Narodziny drugiego syna są idealne. To akt jedności i harmonii. Jednocześnie szpitalny incydent po porodzie, konieczność przejścia zabiegu, 'zawalczenia’ o swoje jest jak druga strona tej samej monety. Przecież ta ciąża od początku była podwójna. Zakończyła się więc też w sposób podwójny – największym szczęściem i największym bólem. Mimo to, czerpię z tego doświadczenia coś pozytywnego. Pewną wewnętrzną moc, którą ciężko jest ubrać w słowa.
Wpadam w rytm życia mamy dwójki małych dzieci. Bez czasu na siebie i dla siebie. Jednocześnie nie porzucam pracy, to dzięki niej świadomie odkrywam i przeżywam macierzyństwo. Znów karmię piersią, co traktuję jako pewne przedłużenie stanu błogosławionego. Mogę nakarmić moje dziecko. Przytulić je. Czuć blisko. Doceniam to całą sobą. Powoli dojrzewamy. I ja, i syn.
Wczoraj, po blisko czterech latach albo bycia w ciąży, albo karmienia pierwszą noc spędziłam sama. Bez dziecka przy piersi. Bez dziecka w brzuchu.
Pewien etap się zakończył.
Młodszy syn nie płakał. Sam zdecydował, że już nie potrzebuje mleka. Szanuję jego decyzję i rozumiem, że nic w życiu nie trwa wiecznie.
Teraz czas na mnie. Muszę się znów zastanowić kim jestem.
Przez te cztery lata nie tylko urodziłam dwóch synów. Urodziłam nową kobietę. Stałam się nową kobietą.
Mam tylko wrażenie, że nie dane mi jeszcze było jej do końca poznać.
Chcę na nowo odkryć swoje ciało. Widzę w lustrze, jak bardzo się zmieniło. Jest trochę zmęczone, trochę obolałe, trochę bardziej wiotkie i elastyczne. O wiele silniejsze.
Chcę je na nowo poznać. Ciekawi mnie jak ono właściwie czuje.
To nie tak, że straciłam z nim kontakt. Przecież ciągle tu jestem. Ale mam wrażenie, że nie miałam na nie wystarczająco dużo czasu, uwagi, siły.
Teraz czuję, że przyszedł ten moment, aby się z nim na nowo zaprzyjaźnić. Odkryć. Pokochać.

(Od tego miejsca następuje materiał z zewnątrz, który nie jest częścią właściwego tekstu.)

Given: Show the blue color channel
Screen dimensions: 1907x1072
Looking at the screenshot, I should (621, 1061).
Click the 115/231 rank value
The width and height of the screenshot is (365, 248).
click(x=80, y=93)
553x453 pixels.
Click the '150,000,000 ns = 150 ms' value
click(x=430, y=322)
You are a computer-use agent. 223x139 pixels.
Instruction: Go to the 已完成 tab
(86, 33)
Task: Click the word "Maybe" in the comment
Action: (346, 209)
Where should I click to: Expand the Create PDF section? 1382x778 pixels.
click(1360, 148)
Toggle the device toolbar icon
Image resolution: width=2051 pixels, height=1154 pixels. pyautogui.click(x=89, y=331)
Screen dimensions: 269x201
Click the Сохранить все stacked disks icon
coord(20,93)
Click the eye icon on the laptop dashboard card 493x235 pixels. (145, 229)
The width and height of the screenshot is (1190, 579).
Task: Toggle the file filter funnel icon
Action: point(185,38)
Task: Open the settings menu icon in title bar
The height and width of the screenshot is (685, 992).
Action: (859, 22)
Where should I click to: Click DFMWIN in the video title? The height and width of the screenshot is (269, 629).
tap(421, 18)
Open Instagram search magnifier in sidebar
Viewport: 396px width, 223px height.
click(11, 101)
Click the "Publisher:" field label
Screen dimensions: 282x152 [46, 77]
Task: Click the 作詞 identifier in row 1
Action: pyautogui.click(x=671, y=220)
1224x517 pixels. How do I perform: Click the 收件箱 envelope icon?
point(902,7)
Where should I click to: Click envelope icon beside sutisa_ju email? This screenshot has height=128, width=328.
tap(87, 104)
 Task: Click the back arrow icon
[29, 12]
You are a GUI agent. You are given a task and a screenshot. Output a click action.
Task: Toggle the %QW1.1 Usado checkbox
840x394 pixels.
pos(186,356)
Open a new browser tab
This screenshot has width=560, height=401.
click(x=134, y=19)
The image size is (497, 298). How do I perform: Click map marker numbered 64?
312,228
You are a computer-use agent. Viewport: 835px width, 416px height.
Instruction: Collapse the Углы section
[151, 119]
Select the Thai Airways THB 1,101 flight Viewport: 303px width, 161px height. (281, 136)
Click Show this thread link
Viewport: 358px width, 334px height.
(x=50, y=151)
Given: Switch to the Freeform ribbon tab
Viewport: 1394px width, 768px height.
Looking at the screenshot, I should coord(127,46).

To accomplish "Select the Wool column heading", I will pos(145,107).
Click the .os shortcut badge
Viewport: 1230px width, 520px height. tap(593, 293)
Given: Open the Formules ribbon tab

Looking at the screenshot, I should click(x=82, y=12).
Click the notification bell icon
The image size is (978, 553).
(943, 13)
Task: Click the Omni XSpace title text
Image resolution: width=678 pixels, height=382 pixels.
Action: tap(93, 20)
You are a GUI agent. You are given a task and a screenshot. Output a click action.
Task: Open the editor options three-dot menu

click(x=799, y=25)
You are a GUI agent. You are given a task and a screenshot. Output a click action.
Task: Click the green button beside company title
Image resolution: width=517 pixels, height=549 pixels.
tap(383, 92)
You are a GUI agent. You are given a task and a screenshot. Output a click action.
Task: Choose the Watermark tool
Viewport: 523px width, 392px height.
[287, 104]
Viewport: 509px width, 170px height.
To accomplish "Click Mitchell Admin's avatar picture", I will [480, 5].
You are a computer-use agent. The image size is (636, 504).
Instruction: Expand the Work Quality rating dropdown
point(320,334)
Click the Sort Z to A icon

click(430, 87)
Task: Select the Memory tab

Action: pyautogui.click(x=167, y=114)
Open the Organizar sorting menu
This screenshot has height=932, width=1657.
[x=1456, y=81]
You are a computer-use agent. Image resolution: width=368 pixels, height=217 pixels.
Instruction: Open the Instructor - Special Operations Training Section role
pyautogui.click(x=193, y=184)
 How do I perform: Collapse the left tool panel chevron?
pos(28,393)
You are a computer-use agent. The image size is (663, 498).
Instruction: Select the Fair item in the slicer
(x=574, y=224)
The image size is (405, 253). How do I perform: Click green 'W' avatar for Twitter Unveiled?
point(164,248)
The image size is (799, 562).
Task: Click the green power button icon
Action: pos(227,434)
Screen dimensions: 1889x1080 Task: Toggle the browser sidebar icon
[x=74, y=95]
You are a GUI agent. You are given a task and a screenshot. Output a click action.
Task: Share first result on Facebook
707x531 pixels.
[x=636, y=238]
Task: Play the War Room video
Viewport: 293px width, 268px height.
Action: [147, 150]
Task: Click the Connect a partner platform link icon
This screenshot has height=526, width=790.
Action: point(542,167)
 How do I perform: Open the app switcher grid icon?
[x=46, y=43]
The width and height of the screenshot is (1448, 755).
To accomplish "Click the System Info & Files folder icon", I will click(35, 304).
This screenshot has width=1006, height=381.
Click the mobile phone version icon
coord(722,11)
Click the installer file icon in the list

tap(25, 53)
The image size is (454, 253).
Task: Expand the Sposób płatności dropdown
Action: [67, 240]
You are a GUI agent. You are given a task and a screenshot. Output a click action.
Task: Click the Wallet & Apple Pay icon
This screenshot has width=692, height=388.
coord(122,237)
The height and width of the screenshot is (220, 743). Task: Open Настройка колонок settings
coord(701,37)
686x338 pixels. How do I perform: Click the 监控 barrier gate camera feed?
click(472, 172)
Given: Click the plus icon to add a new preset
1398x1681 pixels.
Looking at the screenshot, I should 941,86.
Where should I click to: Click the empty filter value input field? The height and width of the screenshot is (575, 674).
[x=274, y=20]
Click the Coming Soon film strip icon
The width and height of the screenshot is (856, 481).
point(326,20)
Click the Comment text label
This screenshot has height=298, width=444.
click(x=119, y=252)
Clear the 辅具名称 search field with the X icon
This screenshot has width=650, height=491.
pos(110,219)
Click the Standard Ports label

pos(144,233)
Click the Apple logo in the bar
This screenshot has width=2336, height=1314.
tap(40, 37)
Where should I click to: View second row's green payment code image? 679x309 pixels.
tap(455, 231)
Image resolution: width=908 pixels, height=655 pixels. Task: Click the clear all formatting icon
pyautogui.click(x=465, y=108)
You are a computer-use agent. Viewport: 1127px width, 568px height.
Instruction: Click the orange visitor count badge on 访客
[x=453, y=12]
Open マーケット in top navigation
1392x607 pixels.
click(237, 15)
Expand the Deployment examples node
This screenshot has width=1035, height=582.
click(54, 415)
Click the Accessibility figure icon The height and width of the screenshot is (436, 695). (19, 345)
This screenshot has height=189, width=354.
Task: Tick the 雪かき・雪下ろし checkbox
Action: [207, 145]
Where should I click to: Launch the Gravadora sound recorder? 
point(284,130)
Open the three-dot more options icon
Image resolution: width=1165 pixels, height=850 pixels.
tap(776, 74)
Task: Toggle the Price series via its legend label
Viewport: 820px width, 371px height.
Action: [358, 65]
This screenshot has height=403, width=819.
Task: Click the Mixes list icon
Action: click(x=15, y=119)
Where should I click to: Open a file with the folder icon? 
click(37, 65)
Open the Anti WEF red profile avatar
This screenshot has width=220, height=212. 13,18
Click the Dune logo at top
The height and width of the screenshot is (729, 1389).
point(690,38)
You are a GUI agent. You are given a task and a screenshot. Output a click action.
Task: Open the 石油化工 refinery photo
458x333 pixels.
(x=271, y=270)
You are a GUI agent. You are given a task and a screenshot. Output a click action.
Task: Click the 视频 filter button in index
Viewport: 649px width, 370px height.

Chcę na nowo spojrzeć na mojego partnera. On też się zmienił przez te lata.
Chcę poszukać nowych inspiracji.
Przez ostatnie cztery lata głównie dawałam. Teraz czuję, że przyszedł czas, aby brać.
Zamykam uszy na komentarze o egoizmie i samolubności.
Wiem, że dawanie i otrzymywanie musi iść w harmonii, w równowadze. Po co siać, jeśli nie ma się zamiaru zebrać plonów?
Ten czas w moim życiu na zawsze będzie święty, jedyny, ważny.
Praca w polu narodzin na zawsze pozostanie ważną częścią mnie. Kocham to. Czuję to. Wiem dlaczego jest to dla mnie ważne.
Ale czuję, że przyszedł czas zmian. Ponownego spojrzenia w siebie. Poznania.
Nowych wyborów.
Cieszę się tym. Czuję dreszczyk ekscytacji.
Idę na przód. Muszę się znów napełnić i rozpocząć kolejny cykl.